__WHAT IS EXPECTED__:
Rewrite the lines from the first one through the line containing "(x=390, y=64)", replacing "menu" with "list" and leaving everything else unchanged.

__DATA ROWS__:
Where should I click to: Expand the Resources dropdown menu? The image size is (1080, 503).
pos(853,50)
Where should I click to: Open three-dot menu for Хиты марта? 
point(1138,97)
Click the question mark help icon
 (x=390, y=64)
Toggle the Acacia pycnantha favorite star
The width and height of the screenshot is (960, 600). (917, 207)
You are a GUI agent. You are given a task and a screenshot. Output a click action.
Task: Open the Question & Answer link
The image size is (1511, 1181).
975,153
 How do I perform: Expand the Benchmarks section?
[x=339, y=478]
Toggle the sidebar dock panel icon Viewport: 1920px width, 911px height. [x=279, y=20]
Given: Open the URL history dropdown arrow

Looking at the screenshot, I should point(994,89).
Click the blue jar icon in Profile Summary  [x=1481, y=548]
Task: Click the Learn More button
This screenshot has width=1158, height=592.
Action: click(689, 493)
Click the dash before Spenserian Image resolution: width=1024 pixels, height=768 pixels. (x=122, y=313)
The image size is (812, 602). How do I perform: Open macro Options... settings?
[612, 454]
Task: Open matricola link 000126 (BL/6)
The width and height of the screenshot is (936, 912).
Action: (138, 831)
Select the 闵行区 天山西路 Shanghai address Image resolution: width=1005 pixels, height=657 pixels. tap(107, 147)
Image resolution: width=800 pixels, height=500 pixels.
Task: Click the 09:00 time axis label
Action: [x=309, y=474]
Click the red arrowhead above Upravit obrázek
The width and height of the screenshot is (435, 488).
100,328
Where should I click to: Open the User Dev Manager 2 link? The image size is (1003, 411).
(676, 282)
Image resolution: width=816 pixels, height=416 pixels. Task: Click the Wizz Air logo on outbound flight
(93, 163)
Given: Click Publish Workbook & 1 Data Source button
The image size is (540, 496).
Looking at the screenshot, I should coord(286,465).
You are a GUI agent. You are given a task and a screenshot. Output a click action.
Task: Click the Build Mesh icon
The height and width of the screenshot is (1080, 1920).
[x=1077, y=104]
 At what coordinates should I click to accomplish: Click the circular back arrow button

__REPLY__:
Where should I click to: Expand the Resources dropdown list? The image size is (1080, 503).
pos(853,50)
Where should I click to: Open three-dot list for Хиты марта? 
point(1138,97)
Click the question mark help icon
 (x=390, y=64)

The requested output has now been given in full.